Wednesday, March 19th 2025

NVIDIA Unveils Vera CPU and Rubin Ultra AI GPU, Announces Feynman Architecture

NVIDIA at GTC 2025 announced its next-generation flagship AI GPU, the Rubin Ultra. A successor to the Blackwell Ultra unveiled this year, Rubin Ultra is slated for the second half of 2027. A single Rubin Ultra package contains four AI GPU dies joined at the hip with die-to-die bonding and a fast interconnect that enables cache coherency. The package also features a whopping 1 TB of HBM4e memory. NVIDIA is claiming a performance target of 100 petaFLOPs FP4 per package.

The company also unveiled its next-generation CPU for AI supercomputers, called simply the Vera CPU. A successor to Grace, Vera comes with 88 Arm CPU cores. These are custom high-performance cores designed by NVIDIA, and aren't carried over from the reference Arm Cortex family. The cores support SMT, giving the CPU 176 logical processors. The chip comes with a 1.8 TB/s NVLink C2C connection. Lastly, the company announced that the architecture succeeding Rubin will be codenamed Feynman, after Richard Feynman. The company is looking to debut the first silicon based on Feynman in 2028.
Source: VideoCardz
Add your own comment

13 Comments on NVIDIA Unveils Vera CPU and Rubin Ultra AI GPU, Announces Feynman Architecture

#1
Athena
I wonder how many 0's they will add to the price of this...
Posted on Reply
#2
N/A
Rubin GDDR7 when.
Posted on Reply
#3
Tomorrow
N/ARubin GDDR7 when.
Wont be. Rubin will likely be more like Volta.
Feynman in 2028 seems to be the RTX 6000 series.

At least that's what im reading from this news. Next year they will likely release Blackwell based Super series. Possibly with 3GB G7 modules. Maybe based on Blackwell Ultra.
Posted on Reply
#4
ncrs
TomorrowWont be. Rubin will likely be more like Volta.
Feynman in 2028 seems to be the RTX 6000 series.

At least that's what im reading from this news. Next year they will likely release Blackwell based Super series. Possibly with 3GB G7 modules. Maybe based on Blackwell Ultra.
Blackwell the datacenter design (B100/B200/GB200) and Blackwell 2.0 the consumer design (GB202/GB203/GB205...) are already split.
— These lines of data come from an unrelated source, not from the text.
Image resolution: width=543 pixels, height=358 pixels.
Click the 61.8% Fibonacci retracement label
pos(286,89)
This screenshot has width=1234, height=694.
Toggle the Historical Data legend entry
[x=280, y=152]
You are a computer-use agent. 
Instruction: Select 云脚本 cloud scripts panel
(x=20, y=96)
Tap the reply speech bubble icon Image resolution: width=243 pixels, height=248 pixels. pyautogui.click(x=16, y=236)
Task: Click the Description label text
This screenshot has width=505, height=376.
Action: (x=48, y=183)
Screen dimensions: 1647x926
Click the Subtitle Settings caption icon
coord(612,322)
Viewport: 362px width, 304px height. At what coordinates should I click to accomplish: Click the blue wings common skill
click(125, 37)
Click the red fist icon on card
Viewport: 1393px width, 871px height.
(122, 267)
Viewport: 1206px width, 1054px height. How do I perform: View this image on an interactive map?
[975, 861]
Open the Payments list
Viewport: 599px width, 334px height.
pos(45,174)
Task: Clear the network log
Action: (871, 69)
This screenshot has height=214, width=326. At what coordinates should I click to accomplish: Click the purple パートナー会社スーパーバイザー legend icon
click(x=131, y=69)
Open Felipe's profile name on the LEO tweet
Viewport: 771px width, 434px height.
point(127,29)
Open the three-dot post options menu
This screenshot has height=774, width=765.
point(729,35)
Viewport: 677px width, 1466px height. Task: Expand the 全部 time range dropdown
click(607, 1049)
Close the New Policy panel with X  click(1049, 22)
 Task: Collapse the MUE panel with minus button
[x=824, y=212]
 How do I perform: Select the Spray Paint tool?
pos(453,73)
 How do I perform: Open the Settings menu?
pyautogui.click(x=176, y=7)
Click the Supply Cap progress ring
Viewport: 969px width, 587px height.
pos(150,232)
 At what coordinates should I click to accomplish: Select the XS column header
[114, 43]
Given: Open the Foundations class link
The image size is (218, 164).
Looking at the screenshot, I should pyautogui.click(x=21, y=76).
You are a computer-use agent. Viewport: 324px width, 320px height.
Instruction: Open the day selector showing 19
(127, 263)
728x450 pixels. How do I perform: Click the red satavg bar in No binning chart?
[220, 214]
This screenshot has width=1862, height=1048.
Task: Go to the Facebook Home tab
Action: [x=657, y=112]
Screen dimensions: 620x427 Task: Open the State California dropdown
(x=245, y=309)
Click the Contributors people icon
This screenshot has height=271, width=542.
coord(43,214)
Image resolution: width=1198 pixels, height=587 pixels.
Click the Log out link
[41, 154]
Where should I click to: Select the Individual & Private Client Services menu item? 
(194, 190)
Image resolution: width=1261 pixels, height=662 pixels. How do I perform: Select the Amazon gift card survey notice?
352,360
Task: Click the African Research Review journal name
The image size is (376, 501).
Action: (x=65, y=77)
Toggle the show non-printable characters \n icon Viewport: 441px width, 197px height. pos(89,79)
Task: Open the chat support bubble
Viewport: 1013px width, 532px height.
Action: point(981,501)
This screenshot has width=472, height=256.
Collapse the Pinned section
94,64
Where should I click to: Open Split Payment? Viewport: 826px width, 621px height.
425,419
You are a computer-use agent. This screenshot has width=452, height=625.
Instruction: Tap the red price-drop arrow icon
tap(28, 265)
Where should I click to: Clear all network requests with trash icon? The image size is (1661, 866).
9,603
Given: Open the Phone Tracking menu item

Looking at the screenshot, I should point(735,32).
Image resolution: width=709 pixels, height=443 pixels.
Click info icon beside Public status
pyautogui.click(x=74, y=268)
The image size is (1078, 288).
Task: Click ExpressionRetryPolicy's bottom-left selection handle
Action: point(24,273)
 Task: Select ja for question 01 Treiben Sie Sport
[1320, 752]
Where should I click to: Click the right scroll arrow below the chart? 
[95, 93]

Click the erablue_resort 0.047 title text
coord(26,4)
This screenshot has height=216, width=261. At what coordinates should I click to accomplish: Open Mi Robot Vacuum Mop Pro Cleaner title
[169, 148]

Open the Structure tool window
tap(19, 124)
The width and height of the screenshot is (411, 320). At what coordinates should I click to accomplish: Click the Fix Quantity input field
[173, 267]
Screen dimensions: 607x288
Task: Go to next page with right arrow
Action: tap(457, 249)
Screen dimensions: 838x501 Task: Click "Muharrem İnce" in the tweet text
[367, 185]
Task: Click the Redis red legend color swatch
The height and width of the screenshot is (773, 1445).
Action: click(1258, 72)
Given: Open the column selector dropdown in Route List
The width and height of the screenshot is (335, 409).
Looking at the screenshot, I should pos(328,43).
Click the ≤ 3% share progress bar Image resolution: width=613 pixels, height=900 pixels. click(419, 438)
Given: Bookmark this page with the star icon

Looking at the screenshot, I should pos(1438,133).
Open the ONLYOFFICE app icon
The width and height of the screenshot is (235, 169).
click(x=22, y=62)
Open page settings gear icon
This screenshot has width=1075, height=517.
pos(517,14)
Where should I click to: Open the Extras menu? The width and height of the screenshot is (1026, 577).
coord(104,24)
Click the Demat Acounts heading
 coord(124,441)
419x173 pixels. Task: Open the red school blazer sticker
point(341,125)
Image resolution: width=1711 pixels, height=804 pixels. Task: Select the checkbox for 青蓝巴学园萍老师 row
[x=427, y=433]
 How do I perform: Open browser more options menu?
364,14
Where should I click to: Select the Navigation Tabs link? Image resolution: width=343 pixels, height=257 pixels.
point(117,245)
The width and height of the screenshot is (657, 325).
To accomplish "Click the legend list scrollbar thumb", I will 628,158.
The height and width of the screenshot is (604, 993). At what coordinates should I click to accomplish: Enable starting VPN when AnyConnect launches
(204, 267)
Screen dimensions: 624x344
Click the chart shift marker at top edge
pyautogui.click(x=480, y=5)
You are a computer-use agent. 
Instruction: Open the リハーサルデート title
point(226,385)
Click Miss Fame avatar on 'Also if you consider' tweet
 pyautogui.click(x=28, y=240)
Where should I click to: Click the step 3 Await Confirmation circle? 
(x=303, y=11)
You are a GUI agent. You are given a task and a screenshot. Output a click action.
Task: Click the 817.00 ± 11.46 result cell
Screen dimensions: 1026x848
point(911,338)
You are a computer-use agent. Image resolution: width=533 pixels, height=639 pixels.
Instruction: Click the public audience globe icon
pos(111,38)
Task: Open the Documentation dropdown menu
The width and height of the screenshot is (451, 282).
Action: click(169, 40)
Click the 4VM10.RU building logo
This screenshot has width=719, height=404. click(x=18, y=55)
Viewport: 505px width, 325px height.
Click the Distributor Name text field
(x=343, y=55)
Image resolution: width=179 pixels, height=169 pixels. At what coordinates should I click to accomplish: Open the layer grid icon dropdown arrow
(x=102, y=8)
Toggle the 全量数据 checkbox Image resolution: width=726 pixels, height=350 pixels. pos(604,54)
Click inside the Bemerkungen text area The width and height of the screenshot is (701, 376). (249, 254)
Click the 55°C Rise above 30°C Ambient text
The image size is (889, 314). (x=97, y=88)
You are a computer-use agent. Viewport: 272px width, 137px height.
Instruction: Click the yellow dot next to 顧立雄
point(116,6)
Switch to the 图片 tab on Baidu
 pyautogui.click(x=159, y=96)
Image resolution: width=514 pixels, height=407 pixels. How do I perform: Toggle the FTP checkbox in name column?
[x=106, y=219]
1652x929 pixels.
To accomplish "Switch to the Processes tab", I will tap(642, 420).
They share common underlying architecture, but are not the same. It would make sense to repeat the same split for Rubin and subsequent iterations.
It's unlikely that Blackwell Ultra (B300/GB300) will be made a consumer design in its raw form. I haven't seen any details about what changed between B100 and B300 so we don't know if those changes already made it to consumer GB202 for example.
Posted on Reply
#5
Tomorrow
ncrsBlackwell the datacenter design (B100/B200/GB200) and Blackwell 2.0 the consumer design (GB202/GB203/GB205...) are already split. They share common underlying architecture, but are not the same. It would make sense to repeat the same split for Rubin and subsequent iterations.
It's unlikely that Blackwell Ultra (B300/GB300) will be made a consumer design in its raw form. I haven't seen any details about what changed between B100 and B300 so we don't know if those changes already made it to consumer GB202 for example.
Consumer cards follow two year cadence. Since Blackwell 2.0 as you call it was released at the beginning of 2025, then it is logical to assume that the next consumer architecture wont launch before 2027. At the beginning of 2027 it could be Rubin yes, but i doubt it. Rubin Ultra is end of 2027 so that's doubtful and Feynman is 2028.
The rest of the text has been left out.